KoranBandung.co.id – Penembak jitu menggunakan senjata khusus yang dirancang untuk menembakkan proyektil dengan akurasi tinggi pada jarak jauh.
Senapan jenis ini memiliki karakter teknis yang membedakannya dari senjata laras panjang lainnya.
Meski kerap dikenal dengan istilah umum, senjata penembak jitu sebenarnya memiliki banyak varian dengan fungsi berbeda.
Senjata penembak jitu tidak hanya merujuk pada sniper rifle, tetapi juga mencakup DMR yang banyak digunakan oleh marksman dalam operasi modern.
Kedua jenis senjata ini memiliki tugas berbeda meski berada di bawah fungsi penembak jarak menengah hingga jauh.
Perkembangan teknologi persenjataan membuat kategori senjata penembak jitu semakin beragam dan spesifik.
Apa Itu Senjata Penembak Jitu?
Senjata penembak jitu umumnya dikenal dengan dua kategori utama yaitu sniper rifle dan Designated Marksman Rifle (DMR).
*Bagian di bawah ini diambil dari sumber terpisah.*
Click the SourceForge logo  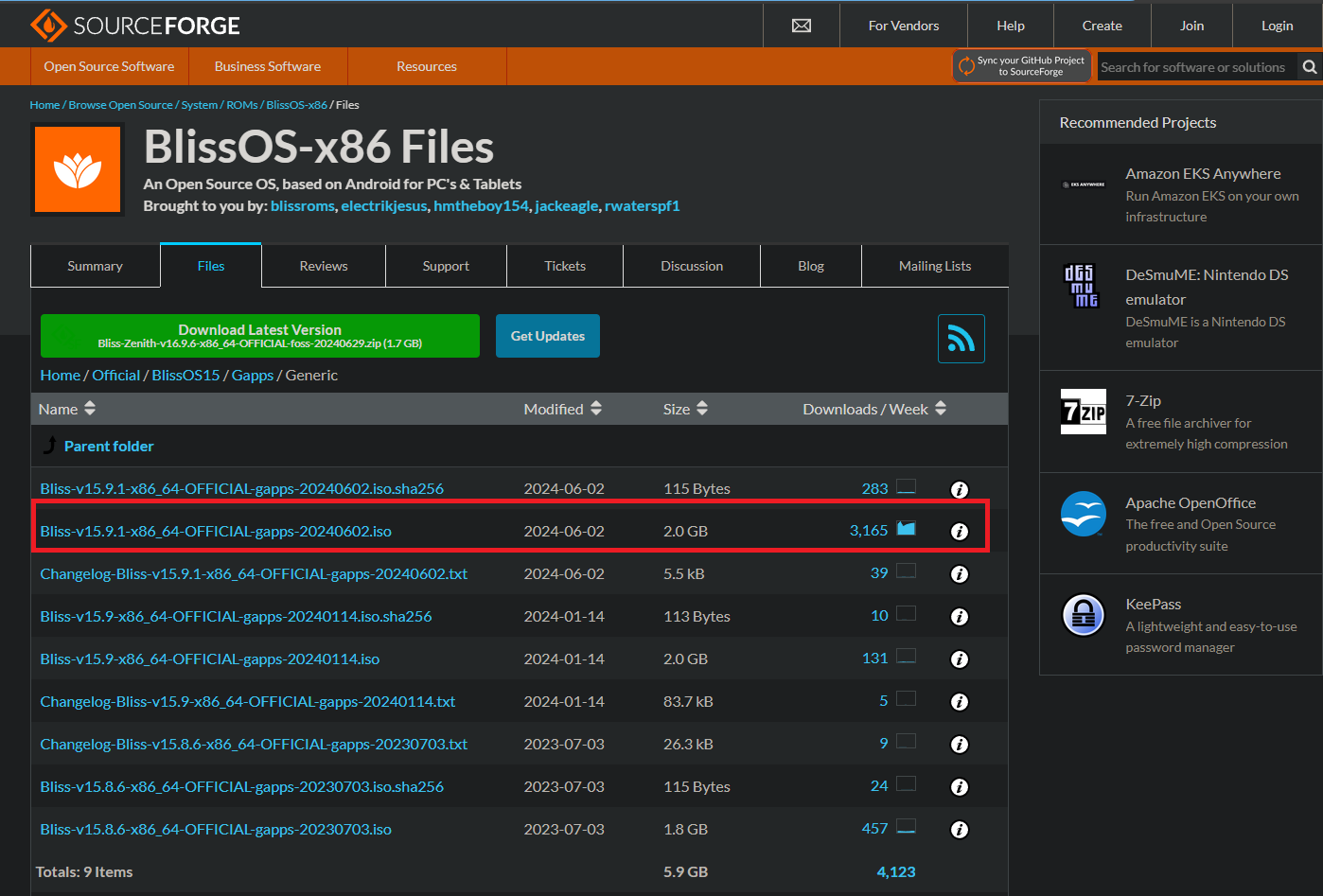[135, 26]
Sniper rifle digunakan untuk tembakan jarak jauh dengan tingkat presisi yang sangat tinggi.
DMR digunakan untuk jarak menengah hingga jauh dengan tingkat akurasi yang stabil namun memiliki kecepatan tembak lebih tinggi dibanding sniper.
Marksman dalam suatu regu biasanya menggunakan DMR karena lebih fleksibel untuk pertempuran dinamis daripada sniper rifle yang cenderung berat dan fokus pada tembakan tunggal presisi.
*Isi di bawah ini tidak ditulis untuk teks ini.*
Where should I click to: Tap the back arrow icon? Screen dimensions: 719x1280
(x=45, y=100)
Perbedaan Sniper Rifle dan DMR
Sniper rifle memiliki laras panjang, sistem tembak presisi tinggi, serta optik tingkat lanjut untuk menembak target sangat jauh.
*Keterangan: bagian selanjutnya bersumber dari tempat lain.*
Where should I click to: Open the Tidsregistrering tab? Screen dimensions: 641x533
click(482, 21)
DMR memiliki karakteristik semi-otomatis dengan laras yang sedikit lebih pendek namun tetap akurat untuk jarak menengah.
Sniper digunakan oleh penembak jitu khusus, sedangkan DMR digunakan oleh marksman yang memperkuat satuan infanteri reguler.
Karena lebih ringan dan responsif, DMR sangat cocok untuk pertempuran mobil dengan pergantian posisi cepat.
Ragam Jenis Senjata Penembak Jitu
McMillan TAC-50
McMillan TAC-50 termasuk kategori sniper rifle anti-material dengan kaliber besar.
Senjata ini digunakan untuk tembakan jarak ekstrem dan terkenal karena daya hancurnya yang tinggi.
TAC-50 digunakan dalam misi yang membutuhkan penetrasi terhadap material keras seperti kendaraan ringan.
Meski akurasinya luar biasa, bobotnya membuatnya hanya ideal untuk penembak khusus.
PGM 338
PGM 338 adalah sniper rifle berukuran sedang dengan kaliber .338 Lapua Magnum.
Senjata ini menawarkan kombinasi ideal antara jangkauan jauh dan bobot yang lebih ringan dibanding anti-material sniper.
PGM 338 digunakan dalam operasi militer modern yang membutuhkan mobilitas tinggi.
Presisinya membuatnya banyak dipakai dalam kompetisi menembak jarak jauh.
DSR-1
DSR-1 merupakan sniper rifle bullpup yang ringkas namun sangat stabil.
Desainnya memungkinkan penggunaan laras panjang tanpa menambah panjang keseluruhan senjata.
DSR-1 sering dipilih oleh unit kepolisian khusus untuk operasi perkotaan.
Akurasi tinggi dan recoil terkontrol menjadikannya salah satu senjata presisi terkemuka di kelasnya.